Opposition fighters in the western town of Misurata have also come under renewed attack from pro-Gaddafi forces, an opposition spokesman there said on Tuesday.

He said eight civilians had died that day and described the humanitarian situation in Misurata as “catastrophic,” with water and electricity cut off and residents running short of essential supplies, including medicines.

Arming the rebels

 

The stall in the rebel advance has raised questions about the need to supply the opposition with weapons. For the past two days, untrained rebels have been powerless to stand against the bombardment from regime troops.

“They have nothing like the weight of firepower that Gaddafi’s forces have,” Turton said.

During a 40-nation conference on Libya held in London on Tuesday, US Secretary of State Hillary Clinton left the door open to arming the rebels.

“It is our interpretation that [Security Council] resolution 1973 amended or overrode the absolute prohibition [on providing] arms to anyone in Libya,” Clinton said. “So there could be a legitimate transfer of arms, if a country were to choose to do that.”

In an interview with NBC News Barack Obama, the US president, also refused to rule out the possibility.

“I’m not ruling it out,” Obama said. “But I’m also not ruling it in.
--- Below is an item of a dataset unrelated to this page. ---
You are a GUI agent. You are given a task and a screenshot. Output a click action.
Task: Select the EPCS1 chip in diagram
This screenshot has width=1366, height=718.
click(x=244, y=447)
We’re still making an assessment partly about what Gaddafi’s forces are going to be doing.”

Arming the rebels raises several controversial issues for the United States. It might necessitate sending in American troops to help train the fighters, and it would mean handing over weapons to forces whose composition is not entirely known.
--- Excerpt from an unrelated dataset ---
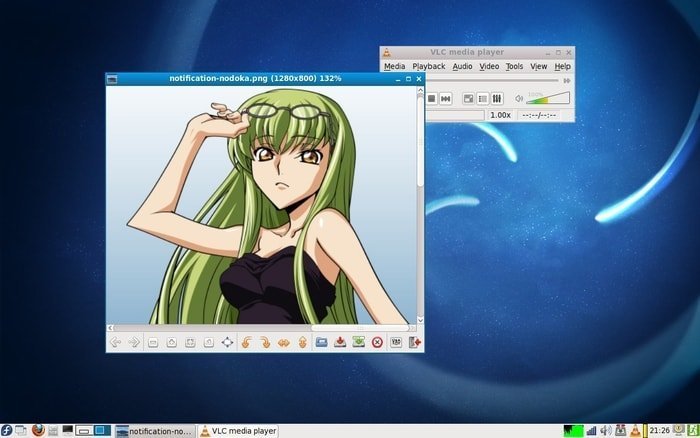Open the VLC Media menu
Viewport: 700px width, 438px height.
tap(395, 67)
Both issues have raised concerns among US legislators and are not likely to disappear, especially after NATO’s top commander, US Admiral James Stavridis, testified before the US Senate on Tuesday that he had seen “flickers” of intelligence indicating Hezbollah and al-Qaeda involvement among the rebels.
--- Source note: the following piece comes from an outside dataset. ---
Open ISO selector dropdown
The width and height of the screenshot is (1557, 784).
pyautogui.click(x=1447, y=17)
Turton said opposition officials in Benghazi, most of them “everyday people”, aren’t concerned about an extremist influence in their ranks.

“It is a conservative society here in Libya, but they’re not talking about those people within their ranks, and their concern is that that’s the sort of proaganda, they say, that Colonel Gaddafi was putting out when they first started this push against him, and in a way, even talking about it is playing into his hands,” she said.

Obama justifies intervention

Hours before the rebel retreat from Bin Jawad, Barack Obama, the US president, defended his country’s involvement in the military campaign in Libya in a televised address to the nation.

Speaking to military officers and reporters at the National Defence University in Washington on Monday night, Obama said he refused to wait for images of the slaughter of civilians before taking action.

Obama said the Western-led air campaign had stopped Gaddafi’s advances and halted a slaughter that could have shaken the stability of an entire region and “stained the conscience of the entire world”.

“Some nations may be able to turn a blind eye to atrocities in other countries,” he said. “The United States of America is different.”

But he said that broadening the international mission to include regime change would be a mistake.

“If we tried to overthrow Gaddafi by force, our coalition would splinter,” he said.

The US took the initial lead in the Western-led military action against Gaddafi before the recent NATO decision to take over the operations. Obama said the United States will transfer control to NATO on Wednesday.

Obama said once that transfer occurs, the risk and cost to US taxpayers will be reduced significantly.

Al Jazeera’s Patty Culhane, reporting from Washington, said Obama’s speech had two striking contradictions.

“The president said we must stand alongside those who work for freedom and at the same time he said we cannot be the policeman of the world only when it applies to our national interest,” Culhane said.

“The president [seems to] be trying to explain why we have seen a lesser response to allies like Bahrain or Yemen.”

Obama did not discuss plans for disengagement.